Work task 1
Which game consoles does the discussion of Epic name? List each one.
Work task 2
In the entries, copy out the lines from the line with "The image size is (800, 536)." to the line with "legend-entry-mermilliod-et-al-2009: Mermilliod et al. (2009) is", both included.

Extracted text
■ ■ ■ ■
Sure, it is extremely difficult to tackle a leader when a headstart is this large, and when people already have massive libraries of their own on Steam, but it's been what- 7 years of development? Epic had a clean slate, no compatibility to worry about and all the features their main competitor had, mapped out to copy- and they didn't even try to reach feature-parity.

Giving out free games only takes you so far when people lack the necessities to stay at your platform


The exclusivity deals they struck early on are an albatross that still drags them down. I think the audience would have been much more receptive to deals like Alan Wake 2, where that money spigot got turned into something totally unique that wouldn't have existed without that capital investment.

> they're losing money on vanity projects

Among other vanity projects, they hired Simon Peyton Jones, long the most prominent developer of Haskell, to build "Verse", Tim Sweeney's hobby language [1].

I'm sure SPJ isn't that expensive, but still, it's pretty far from Epic's "core mission."

[1] https://simon.peytonjones.org/verse-calculus/


That's not how I see it at all. Steam has some abusive policies like not allowing your game to be on other platforms for a cheaper price. They take 30 percent cut. Compare that to epic takes nothing on first million revenue and then 12 percent.

Epic are trying to break into what is nearly a monopoly.


Epic lost billions of dollars when they were kicked out of the App Store and Google Play and they were out for a long time. Only now Fortnite is coming back to mobile.

Exactly. Their holy war on the App Stores blunted Fortnite’s momentum at its apogee.

On one hand, I admire their chutzpah. The App Store model has weighed down the entire software industry and has prevented entire categories of new products from growing out of infancy due to anticompetitive practices. Everyone, Apple and Google included, would actually be better off without the App Stores in their present form, and I’d love to see them weakened or eliminated.

But on the other hand, Epic actually accomplished very little in their war, and nowhere near what being unavailable on mobile platforms for years cost them.

Additionally, their refusal to go after Xbox, PlayStation, and Switch never made any sense to anyone except for those with a financial interest in those arrangements. The rest of us were just confused — the console App Stores are the exact same model as the mobile App Stores.

I suspect Epic’s actual reason for not going after the consoles was a bit of realpolitik or cowardice depending on how you look at it. They couldn’t afford to be locked out of the mobile and console stores at the same time, so they invented some tortured rationale for why they could pay the console vendors their 30% but not the mobile vendors. But, this muddied their message and they came up mostly empty handed in the end, and here we are today.
■ ■ ■ ■
Excerpted records
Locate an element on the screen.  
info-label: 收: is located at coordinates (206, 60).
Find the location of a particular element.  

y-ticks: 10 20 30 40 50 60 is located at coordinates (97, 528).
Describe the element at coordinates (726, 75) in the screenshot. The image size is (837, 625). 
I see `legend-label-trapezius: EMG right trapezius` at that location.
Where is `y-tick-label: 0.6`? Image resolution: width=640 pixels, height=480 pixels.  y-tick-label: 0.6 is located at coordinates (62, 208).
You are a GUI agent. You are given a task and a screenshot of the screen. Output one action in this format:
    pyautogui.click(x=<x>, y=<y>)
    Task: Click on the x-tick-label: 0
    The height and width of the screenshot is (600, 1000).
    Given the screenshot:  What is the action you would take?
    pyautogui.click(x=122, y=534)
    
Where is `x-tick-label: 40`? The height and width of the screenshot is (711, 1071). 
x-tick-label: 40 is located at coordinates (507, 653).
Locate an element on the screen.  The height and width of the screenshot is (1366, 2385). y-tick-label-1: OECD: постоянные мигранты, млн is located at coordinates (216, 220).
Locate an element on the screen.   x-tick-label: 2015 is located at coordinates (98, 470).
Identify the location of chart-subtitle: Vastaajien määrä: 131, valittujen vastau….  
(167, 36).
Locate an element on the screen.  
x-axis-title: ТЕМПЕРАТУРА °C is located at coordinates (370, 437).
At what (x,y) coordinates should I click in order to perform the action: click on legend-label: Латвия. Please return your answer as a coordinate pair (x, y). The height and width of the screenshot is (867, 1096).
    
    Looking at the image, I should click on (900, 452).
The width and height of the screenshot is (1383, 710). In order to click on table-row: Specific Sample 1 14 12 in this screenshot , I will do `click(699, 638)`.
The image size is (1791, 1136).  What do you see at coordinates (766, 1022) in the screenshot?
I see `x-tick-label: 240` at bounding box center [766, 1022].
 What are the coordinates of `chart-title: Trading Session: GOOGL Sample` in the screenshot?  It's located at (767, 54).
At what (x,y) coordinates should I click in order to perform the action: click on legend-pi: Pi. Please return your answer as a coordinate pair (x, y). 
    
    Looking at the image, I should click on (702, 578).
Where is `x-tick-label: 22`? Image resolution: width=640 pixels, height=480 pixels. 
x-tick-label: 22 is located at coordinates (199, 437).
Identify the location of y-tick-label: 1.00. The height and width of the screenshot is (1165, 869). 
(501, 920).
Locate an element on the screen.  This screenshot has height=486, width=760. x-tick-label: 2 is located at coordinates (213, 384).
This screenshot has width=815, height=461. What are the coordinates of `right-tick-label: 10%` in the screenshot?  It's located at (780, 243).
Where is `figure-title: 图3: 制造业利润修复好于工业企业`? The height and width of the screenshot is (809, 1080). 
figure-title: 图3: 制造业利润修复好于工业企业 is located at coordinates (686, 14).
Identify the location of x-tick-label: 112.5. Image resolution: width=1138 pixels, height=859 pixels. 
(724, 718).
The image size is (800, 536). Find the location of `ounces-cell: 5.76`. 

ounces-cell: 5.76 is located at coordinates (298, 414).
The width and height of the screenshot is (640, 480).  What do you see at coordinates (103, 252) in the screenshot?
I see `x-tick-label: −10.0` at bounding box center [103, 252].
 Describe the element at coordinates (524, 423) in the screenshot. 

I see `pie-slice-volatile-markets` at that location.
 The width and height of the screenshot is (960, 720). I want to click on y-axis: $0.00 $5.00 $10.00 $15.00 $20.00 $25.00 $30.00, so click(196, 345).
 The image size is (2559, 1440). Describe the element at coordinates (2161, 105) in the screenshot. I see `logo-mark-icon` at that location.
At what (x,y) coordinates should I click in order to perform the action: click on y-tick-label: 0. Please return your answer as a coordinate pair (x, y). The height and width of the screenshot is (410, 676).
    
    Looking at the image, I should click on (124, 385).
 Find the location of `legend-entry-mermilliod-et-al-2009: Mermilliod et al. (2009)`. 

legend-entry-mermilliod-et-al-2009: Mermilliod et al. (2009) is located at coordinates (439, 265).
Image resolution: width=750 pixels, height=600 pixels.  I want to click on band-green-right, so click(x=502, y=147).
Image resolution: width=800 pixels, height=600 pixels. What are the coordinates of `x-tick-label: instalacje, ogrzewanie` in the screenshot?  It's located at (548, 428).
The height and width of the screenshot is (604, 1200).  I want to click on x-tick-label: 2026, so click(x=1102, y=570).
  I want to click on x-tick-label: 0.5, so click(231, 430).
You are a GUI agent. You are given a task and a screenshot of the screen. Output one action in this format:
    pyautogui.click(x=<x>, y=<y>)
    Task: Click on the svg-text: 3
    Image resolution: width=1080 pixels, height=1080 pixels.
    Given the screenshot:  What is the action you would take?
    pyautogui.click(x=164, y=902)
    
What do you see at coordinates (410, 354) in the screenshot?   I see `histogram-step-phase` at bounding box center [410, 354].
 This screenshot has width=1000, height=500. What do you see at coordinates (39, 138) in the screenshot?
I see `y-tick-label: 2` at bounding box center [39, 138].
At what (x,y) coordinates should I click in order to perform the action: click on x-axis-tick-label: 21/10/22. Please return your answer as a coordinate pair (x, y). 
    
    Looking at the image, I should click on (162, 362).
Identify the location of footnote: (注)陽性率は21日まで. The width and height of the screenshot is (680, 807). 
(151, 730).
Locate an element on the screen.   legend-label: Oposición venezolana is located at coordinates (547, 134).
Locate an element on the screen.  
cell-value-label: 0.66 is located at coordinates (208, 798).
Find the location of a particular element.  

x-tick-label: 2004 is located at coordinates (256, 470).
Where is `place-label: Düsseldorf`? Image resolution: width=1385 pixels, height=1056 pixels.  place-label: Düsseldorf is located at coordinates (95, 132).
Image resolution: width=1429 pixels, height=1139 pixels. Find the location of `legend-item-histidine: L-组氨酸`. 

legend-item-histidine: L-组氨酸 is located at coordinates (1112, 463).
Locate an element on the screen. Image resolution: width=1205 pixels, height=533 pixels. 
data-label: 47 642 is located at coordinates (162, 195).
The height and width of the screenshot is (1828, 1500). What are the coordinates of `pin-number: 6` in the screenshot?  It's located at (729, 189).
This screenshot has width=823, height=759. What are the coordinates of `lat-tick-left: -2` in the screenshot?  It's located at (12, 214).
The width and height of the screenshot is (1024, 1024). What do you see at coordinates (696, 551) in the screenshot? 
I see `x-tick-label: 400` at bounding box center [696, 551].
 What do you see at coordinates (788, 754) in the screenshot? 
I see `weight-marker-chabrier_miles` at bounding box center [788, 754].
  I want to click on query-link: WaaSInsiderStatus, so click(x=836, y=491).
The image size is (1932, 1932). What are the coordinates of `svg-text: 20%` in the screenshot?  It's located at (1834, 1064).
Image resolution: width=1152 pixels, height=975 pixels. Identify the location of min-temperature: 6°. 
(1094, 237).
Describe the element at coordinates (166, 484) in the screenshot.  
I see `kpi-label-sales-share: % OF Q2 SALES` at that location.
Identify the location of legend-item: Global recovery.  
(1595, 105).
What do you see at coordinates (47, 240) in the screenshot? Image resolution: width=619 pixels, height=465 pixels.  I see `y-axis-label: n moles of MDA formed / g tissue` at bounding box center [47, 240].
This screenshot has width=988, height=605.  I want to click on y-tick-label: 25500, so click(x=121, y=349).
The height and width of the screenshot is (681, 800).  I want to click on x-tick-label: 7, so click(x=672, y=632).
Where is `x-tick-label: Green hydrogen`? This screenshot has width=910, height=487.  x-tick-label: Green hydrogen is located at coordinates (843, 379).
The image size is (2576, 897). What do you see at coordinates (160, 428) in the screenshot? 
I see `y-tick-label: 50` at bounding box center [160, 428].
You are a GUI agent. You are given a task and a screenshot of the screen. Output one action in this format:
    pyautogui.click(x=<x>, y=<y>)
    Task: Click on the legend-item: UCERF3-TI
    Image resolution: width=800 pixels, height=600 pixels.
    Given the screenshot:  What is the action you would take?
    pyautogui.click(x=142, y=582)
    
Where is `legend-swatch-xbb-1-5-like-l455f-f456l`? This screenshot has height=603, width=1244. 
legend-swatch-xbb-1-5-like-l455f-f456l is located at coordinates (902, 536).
■ ■ ■ ■
Exercise output 1
Xbox
PlayStation
Switch

Exercise output 2
The image size is (800, 536). Find the location of `ounces-cell: 5.76`. 

ounces-cell: 5.76 is located at coordinates (298, 414).
The width and height of the screenshot is (640, 480).  What do you see at coordinates (103, 252) in the screenshot?
I see `x-tick-label: −10.0` at bounding box center [103, 252].
 Describe the element at coordinates (524, 423) in the screenshot. 

I see `pie-slice-volatile-markets` at that location.
 The width and height of the screenshot is (960, 720). I want to click on y-axis: $0.00 $5.00 $10.00 $15.00 $20.00 $25.00 $30.00, so click(196, 345).
 The image size is (2559, 1440). Describe the element at coordinates (2161, 105) in the screenshot. I see `logo-mark-icon` at that location.
At what (x,y) coordinates should I click in order to perform the action: click on y-tick-label: 0. Please return your answer as a coordinate pair (x, y). The height and width of the screenshot is (410, 676).
    
    Looking at the image, I should click on (124, 385).
 Find the location of `legend-entry-mermilliod-et-al-2009: Mermilliod et al. (2009)`. 

legend-entry-mermilliod-et-al-2009: Mermilliod et al. (2009) is located at coordinates (439, 265).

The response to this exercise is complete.